Write the number of lines in the material below that contain "width", with no other words.

**Data extracts:**
******
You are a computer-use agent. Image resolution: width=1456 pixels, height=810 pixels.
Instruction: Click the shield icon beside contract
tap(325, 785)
******
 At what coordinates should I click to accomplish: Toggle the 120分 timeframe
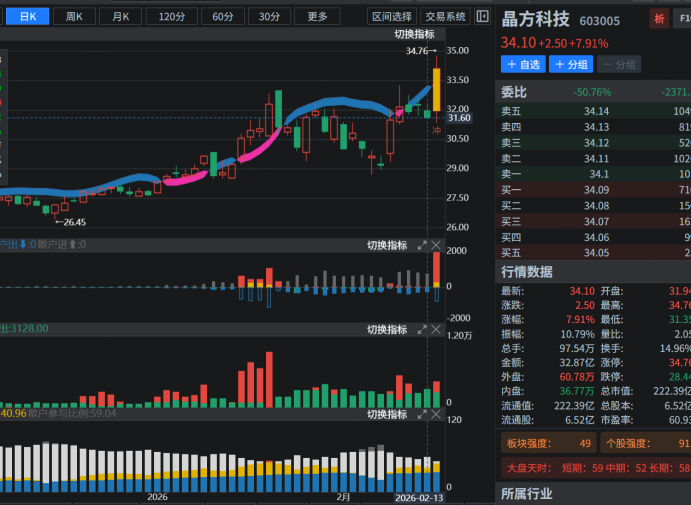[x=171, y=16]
******
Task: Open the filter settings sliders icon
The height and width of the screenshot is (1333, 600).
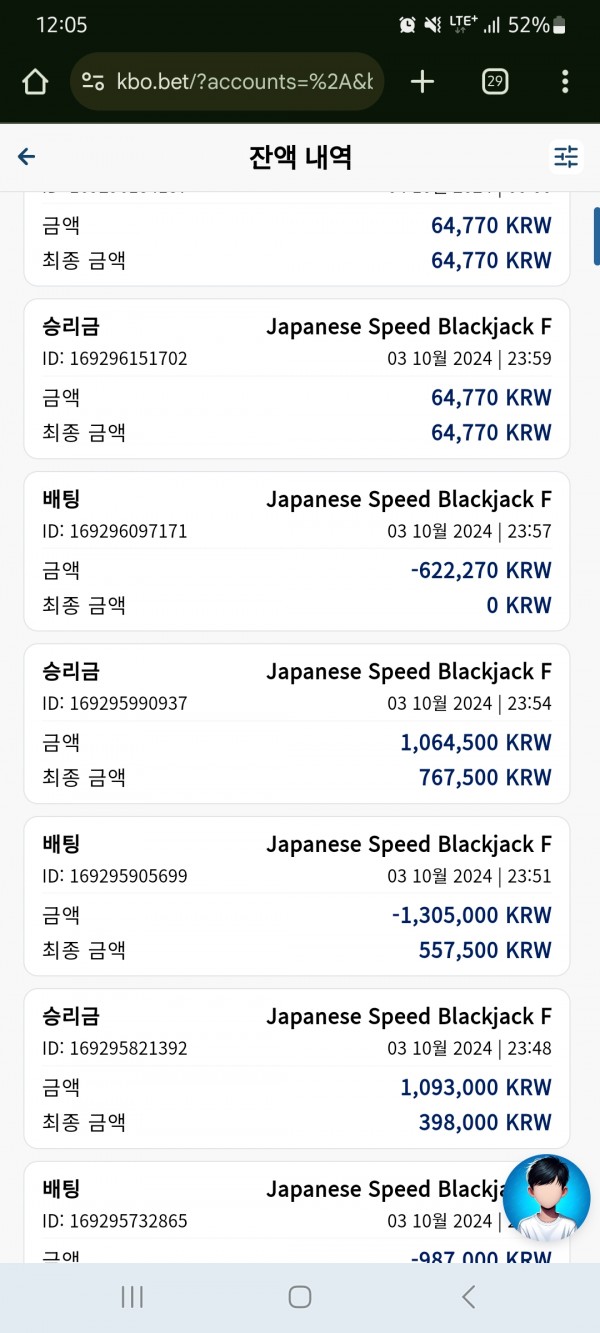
******
**Result for this task:**
2